Q. : Mme Guigou disait l'autre jour qu'il fallait que le ministre des Transports et le Ministre de l'Économie français commencent eux-mêmes par débloquer les fonds ?
R. : Mme Guigou fait de la politique politicienne. Il faut que l'ensemble des États européens et la Commission veuillent bien, en effet, passer du discours aux faits et que, par conséquent, les contributions européennes qui sont prévues sur ces projets soient effectivement mises en œuvre. Je continue : nous ne pouvons pas accepter le dumping social. Le dumping social s'exerce de temps en temps à l'intérieur de l'Europe, il faut le savoir ; et puis de temps en temps, à l'extérieur où nous subissons la concurrence d'autres pays où il y a le travail des enfants, le travail des prisonniers, etc. Il faut que l'Europe ait, sur ce sujet, au sein de l'Organisation mondiale du commerce, un langage clair, une volonté. Elle ne l'obtiendra pas toute seule, mais qu'elle le veuille.
Q. : Pour l'instant, l'Europe a quand même plusieurs avis différents. Il y a les Anglais qui sont pour un grand marché et puis l'image que vous nous présentez d'une Europe plus sociale ?
R. - Oui, bien entendu. Si tout était simple, ce serait probablement déjà fait. Il y a en effet en Europe des discussions, des débats et tout le monde n'est pas entièrement d'accord. Vous avez dit : les Britanniques sont pour le libre-échange. Oui, mais notre conception de l'Europe n'a jamais été l'Europe du libre-échange, c'est-à-dire l'Europe ouverte à tous les vents où on met simplement ensemble des règles économiques et on négligeait ce qui intéresse le sort des gens. Nous voulons que l'Europe soit quelque chose qui parle à chaque citoyen comme quelque chose qui assure ou qui contribue à assurer son progrès.
Q. : Est-ce qu'on peut imaginer qu'il y ait un « chantage » avec les Britanniques en leur disant : quand vous avez besoin d'Europe pour la vache folle, on vous aide, donc il faudrait peut-être jouer le jeu aussi dans l'autre sens ?
R. : Je ne vais pas prendre le mot chantage, parce que les Quinze n'en sont pas là, mais débat, discussion, conditionnalité de temps en temps, je suis tout à fait d'accord, d'ailleurs je ne manque pas de le faire. La France doit avoir à la fois un langage européen et une détermination européenne qui soient forts et en même temps, si on ne met pas d'eau dans son vin, on est capable de faire, s'il le faut, des bras de fer.

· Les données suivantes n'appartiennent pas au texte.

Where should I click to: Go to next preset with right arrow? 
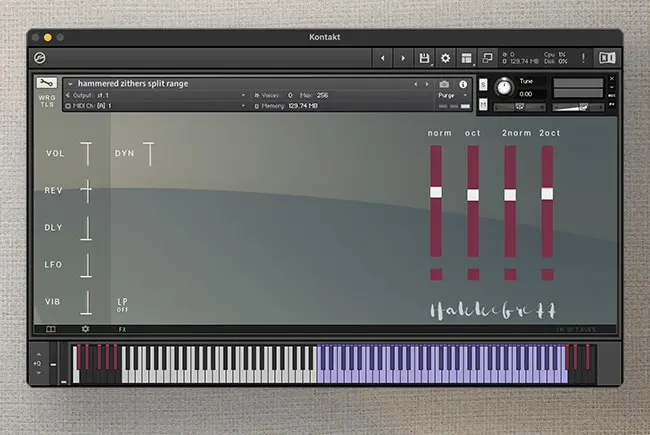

Il ne faut pas avoir une idée européenne faible, il faut avoir de grandes convictions européennes et en même temps, il faut être décidé à jouer clairement sa détermination et sa volonté dans les actions européennes.
Q. : Est-ce que vous n'avez pas l'impression que l'Europe, en tenant compte des quinze pays qui la constituent, n'est pas actuellement dans un état d'esprit qui permettrait de prendre des véritables décisions ? Quand on voit le problème qu'il y a entre la France et les Pays-Bas sur la lutte contre la drogue : à chaque fois qu'il y a un problème spécifique interne à un pays et donc interne aussi au débat entre deux pays, ça bloque.

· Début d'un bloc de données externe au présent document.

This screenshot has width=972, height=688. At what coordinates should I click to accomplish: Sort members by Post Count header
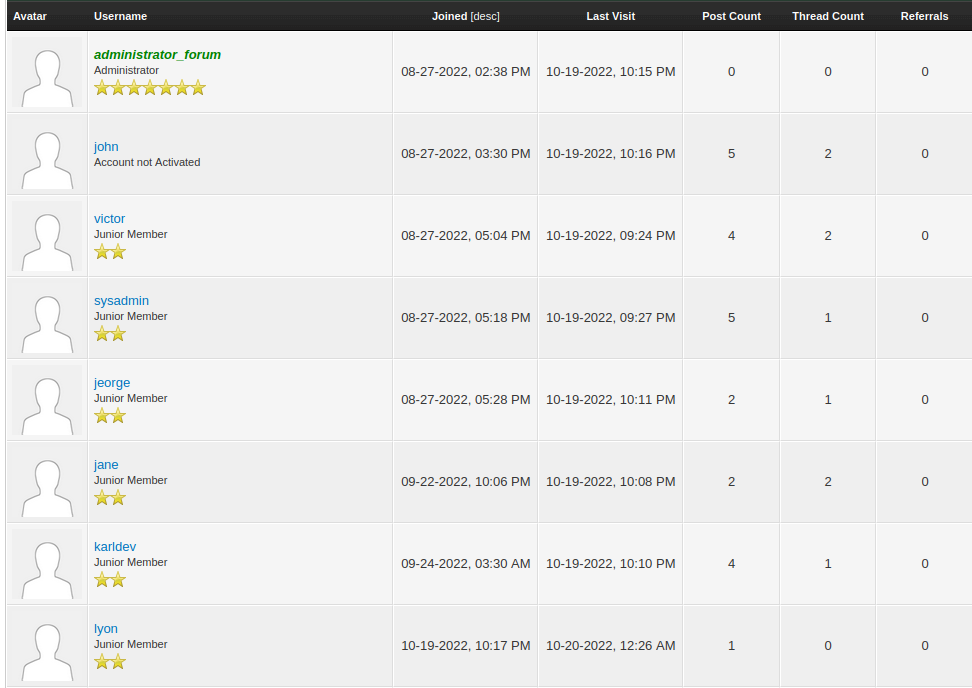click(x=731, y=16)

R. : Merci de me parler de la drogue, cela fait exactement partie du modèle social européen, c'est dans l'idée que nous nous en faisons. Et dans le mémorandum français, on parle de la drogue. Voilà un sujet typique sur lequel il y a un désaccord. Cela arrive dans la vie, ce n'est pas choquant s'il y a désaccord. Il y a un vrai désaccord entre la politique hollandaise en matière de drogue et la politique française. La Hollande est d'accord pour que la drogue douce soit en vente quasiment libre, on peut l'acheter dans ce qu'ils appellent des « coffee shop », c'est dire, et ils sont d'accord pour que la drogue douce soit en vente libre. Nous, nous n'y sommes pas favorables. Eh bien, il faut qu'il y ait une discussion et un débat. D'autre part, nous nous inquiétons que, en Hollande, il y ait des entrées de drogues dures venant du monde entier, car la Hollande est un pays très ouvert sur le monde, avec un très grand port, et nous sommes inquiets qu'il n'y ait pas sur ce sujet assez de contrôles. Donc, nous travaillons avec les Hollandais, nous avons fait un groupe de travail de très haut niveau avec eux, nous avons progressé d'ailleurs sur les questions de contrôle douanier, de contrôle policier, de contrôle judiciaire dans le combat contre la drogue mais il y a un désaccord sur drogues douces et drogues dures qui reste fort. Pour autant, on est là encore avec des partenaires européens, donc il ne faut pas échanger des mots qui blessent. Quand je lis, dans un rapport parlementaire que la Hollande serait un narco-État, je me dis que ça ne fait pas avancer notre cause commune. Parce que, si on veut dialoguer avec des amis, même si on a un désaccord fort, il vaudrait mieux éviter de s'injurier.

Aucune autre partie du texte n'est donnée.